*About this task*
Copy task, pictures excluded: set down exactly the lines from the one containing "At what coordinates" to the end of the data below.

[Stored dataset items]
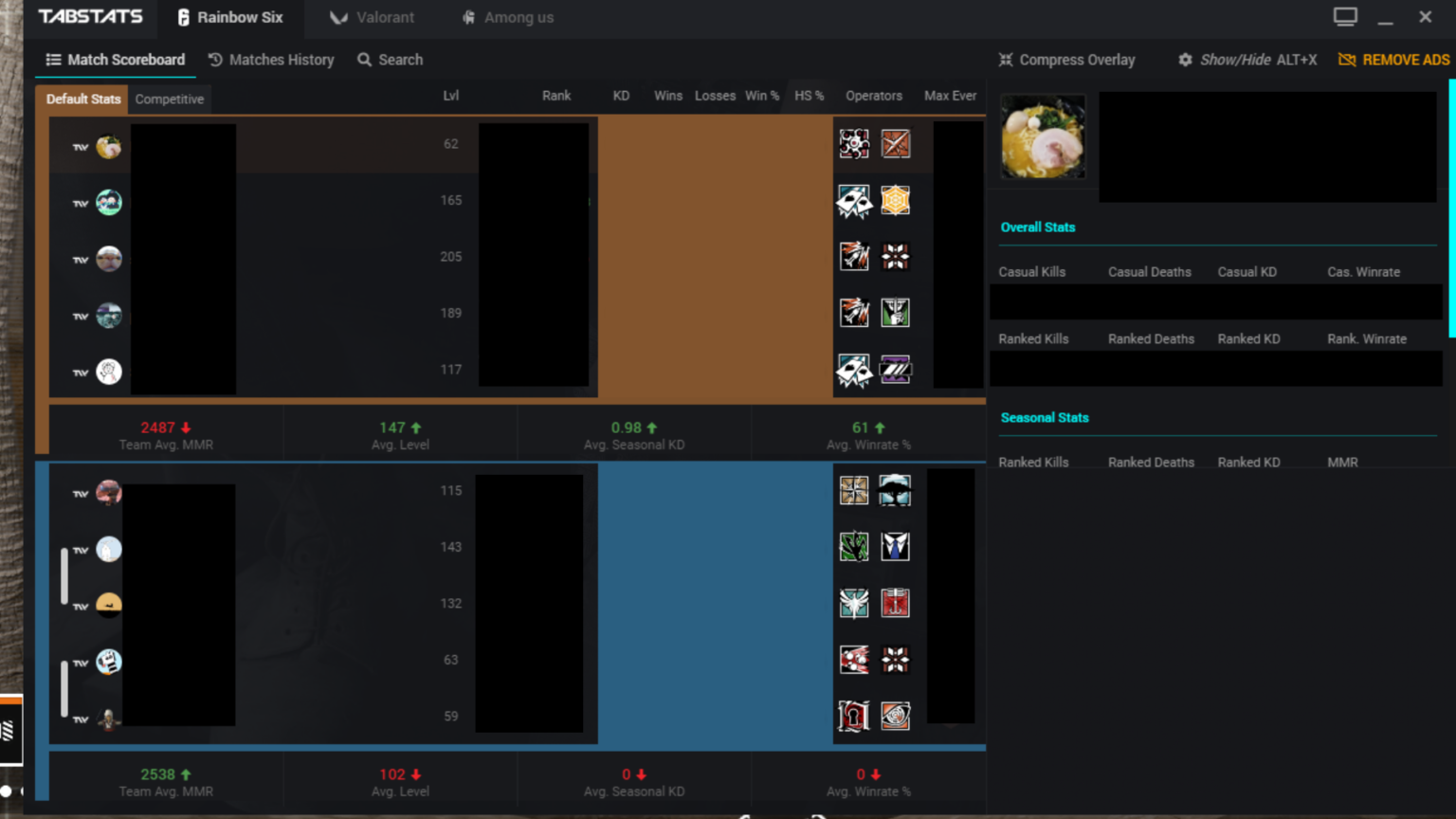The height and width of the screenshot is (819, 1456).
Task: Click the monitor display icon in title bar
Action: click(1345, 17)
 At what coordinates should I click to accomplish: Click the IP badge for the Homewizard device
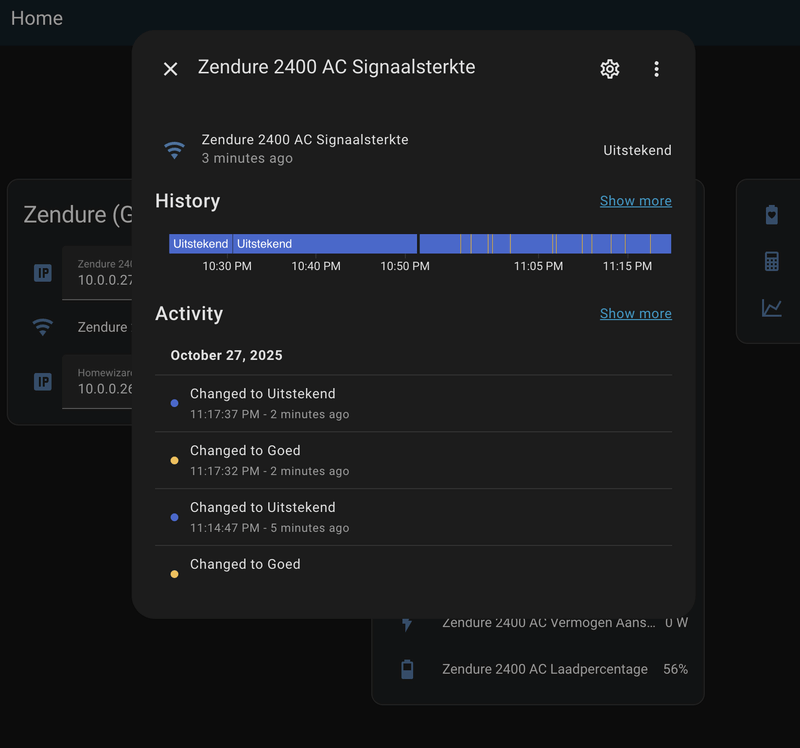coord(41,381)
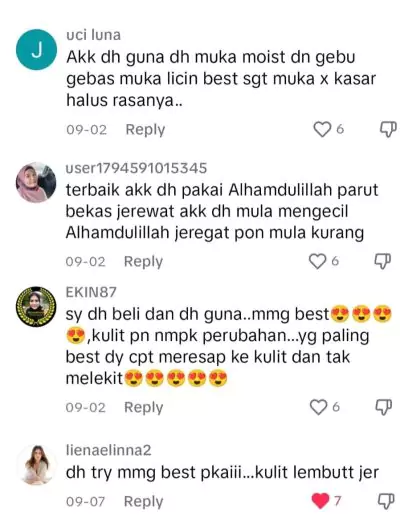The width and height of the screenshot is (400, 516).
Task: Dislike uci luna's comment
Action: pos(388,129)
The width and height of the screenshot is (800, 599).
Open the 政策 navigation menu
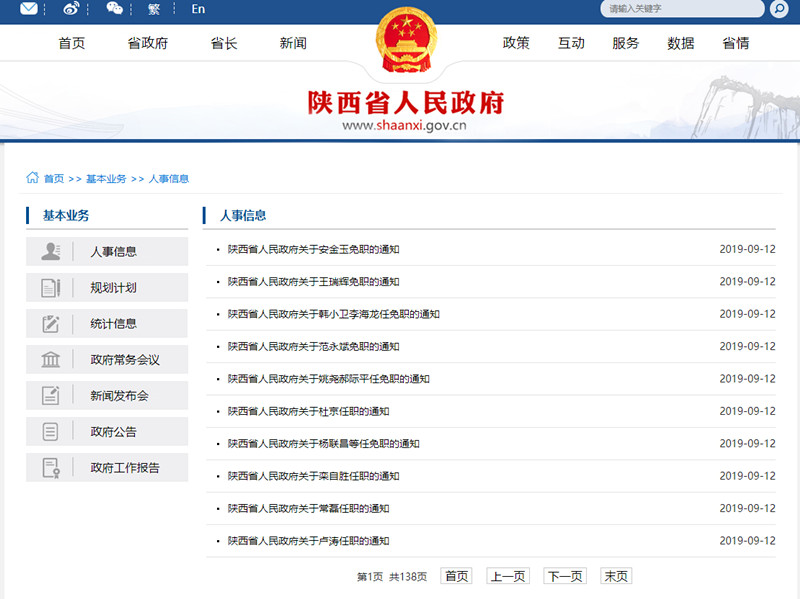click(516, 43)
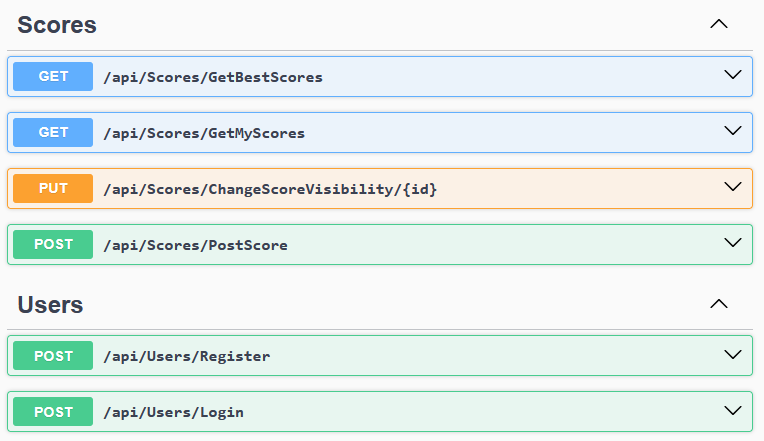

*Result of the task*
 At what coordinates should I click to accomplish: Click the IP badge for the Homewizard device
coord(41,381)
The width and height of the screenshot is (400, 516).
Task: Dislike uci luna's comment
Action: pos(388,129)
The width and height of the screenshot is (800, 599).
Open the 政策 navigation menu
click(516, 43)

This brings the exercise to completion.